SOURCE RECORDS:
/---
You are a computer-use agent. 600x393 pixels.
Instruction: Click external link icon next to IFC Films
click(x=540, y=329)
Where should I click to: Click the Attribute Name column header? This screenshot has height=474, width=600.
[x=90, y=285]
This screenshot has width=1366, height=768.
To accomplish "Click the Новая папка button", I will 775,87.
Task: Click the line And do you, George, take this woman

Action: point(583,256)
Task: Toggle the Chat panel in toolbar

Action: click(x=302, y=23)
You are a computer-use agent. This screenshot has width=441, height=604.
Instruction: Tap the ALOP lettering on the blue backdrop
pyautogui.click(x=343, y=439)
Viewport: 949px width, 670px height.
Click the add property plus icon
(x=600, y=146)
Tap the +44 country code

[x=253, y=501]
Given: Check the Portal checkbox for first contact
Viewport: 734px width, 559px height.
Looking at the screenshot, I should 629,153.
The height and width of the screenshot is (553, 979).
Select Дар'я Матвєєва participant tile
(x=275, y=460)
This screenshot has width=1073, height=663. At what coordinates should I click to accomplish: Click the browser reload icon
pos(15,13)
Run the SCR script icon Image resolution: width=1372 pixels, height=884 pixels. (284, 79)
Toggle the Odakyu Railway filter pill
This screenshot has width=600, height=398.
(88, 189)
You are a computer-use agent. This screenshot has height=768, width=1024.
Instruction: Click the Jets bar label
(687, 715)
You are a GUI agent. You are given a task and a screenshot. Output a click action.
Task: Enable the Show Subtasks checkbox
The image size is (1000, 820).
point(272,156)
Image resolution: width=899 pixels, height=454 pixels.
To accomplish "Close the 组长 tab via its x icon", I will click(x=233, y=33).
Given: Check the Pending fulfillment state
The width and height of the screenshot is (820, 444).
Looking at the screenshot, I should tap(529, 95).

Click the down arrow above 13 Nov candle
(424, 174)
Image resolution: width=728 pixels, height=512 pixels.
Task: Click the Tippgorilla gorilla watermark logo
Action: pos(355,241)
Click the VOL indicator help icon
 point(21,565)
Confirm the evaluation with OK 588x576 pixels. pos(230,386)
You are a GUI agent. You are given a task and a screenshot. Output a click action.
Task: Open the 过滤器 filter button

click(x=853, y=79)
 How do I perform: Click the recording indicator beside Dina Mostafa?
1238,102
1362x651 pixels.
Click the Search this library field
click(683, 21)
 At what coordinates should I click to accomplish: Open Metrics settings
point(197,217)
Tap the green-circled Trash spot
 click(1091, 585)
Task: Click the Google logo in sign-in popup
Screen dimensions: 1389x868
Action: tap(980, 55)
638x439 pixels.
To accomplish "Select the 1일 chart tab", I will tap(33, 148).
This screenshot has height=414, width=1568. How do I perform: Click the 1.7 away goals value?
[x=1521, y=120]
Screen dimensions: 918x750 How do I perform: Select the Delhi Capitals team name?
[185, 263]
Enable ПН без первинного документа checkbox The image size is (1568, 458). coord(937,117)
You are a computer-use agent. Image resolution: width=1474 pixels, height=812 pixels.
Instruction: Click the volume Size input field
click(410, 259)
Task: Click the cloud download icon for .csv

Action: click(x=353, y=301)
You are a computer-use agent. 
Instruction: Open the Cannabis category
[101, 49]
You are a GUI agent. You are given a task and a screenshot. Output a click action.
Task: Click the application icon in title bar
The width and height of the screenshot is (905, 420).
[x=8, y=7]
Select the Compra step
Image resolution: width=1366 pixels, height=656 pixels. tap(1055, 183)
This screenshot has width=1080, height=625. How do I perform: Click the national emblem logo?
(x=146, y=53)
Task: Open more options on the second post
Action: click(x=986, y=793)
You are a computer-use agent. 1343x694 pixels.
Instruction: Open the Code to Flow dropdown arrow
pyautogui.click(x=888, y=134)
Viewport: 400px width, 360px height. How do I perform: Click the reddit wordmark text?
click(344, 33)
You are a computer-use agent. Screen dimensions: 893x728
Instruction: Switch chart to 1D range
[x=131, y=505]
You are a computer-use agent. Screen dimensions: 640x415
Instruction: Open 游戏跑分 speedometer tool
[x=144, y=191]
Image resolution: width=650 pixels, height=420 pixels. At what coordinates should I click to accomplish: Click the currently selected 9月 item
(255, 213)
\---
WHAT IS REQUIRED:
From the top of the material above, print every line exactly, ending with the line that holds "The height and".

ANSWER TO THIS EXERCISE:
You are a computer-use agent. 600x393 pixels.
Instruction: Click external link icon next to IFC Films
click(x=540, y=329)
Where should I click to: Click the Attribute Name column header? This screenshot has height=474, width=600.
[x=90, y=285]
This screenshot has width=1366, height=768.
To accomplish "Click the Новая папка button", I will 775,87.
Task: Click the line And do you, George, take this woman

Action: point(583,256)
Task: Toggle the Chat panel in toolbar

Action: click(x=302, y=23)
You are a computer-use agent. This screenshot has width=441, height=604.
Instruction: Tap the ALOP lettering on the blue backdrop
pyautogui.click(x=343, y=439)
Viewport: 949px width, 670px height.
Click the add property plus icon
(x=600, y=146)
Tap the +44 country code

[x=253, y=501]
Given: Check the Portal checkbox for first contact
Viewport: 734px width, 559px height.
Looking at the screenshot, I should 629,153.
The height and width of the screenshot is (553, 979).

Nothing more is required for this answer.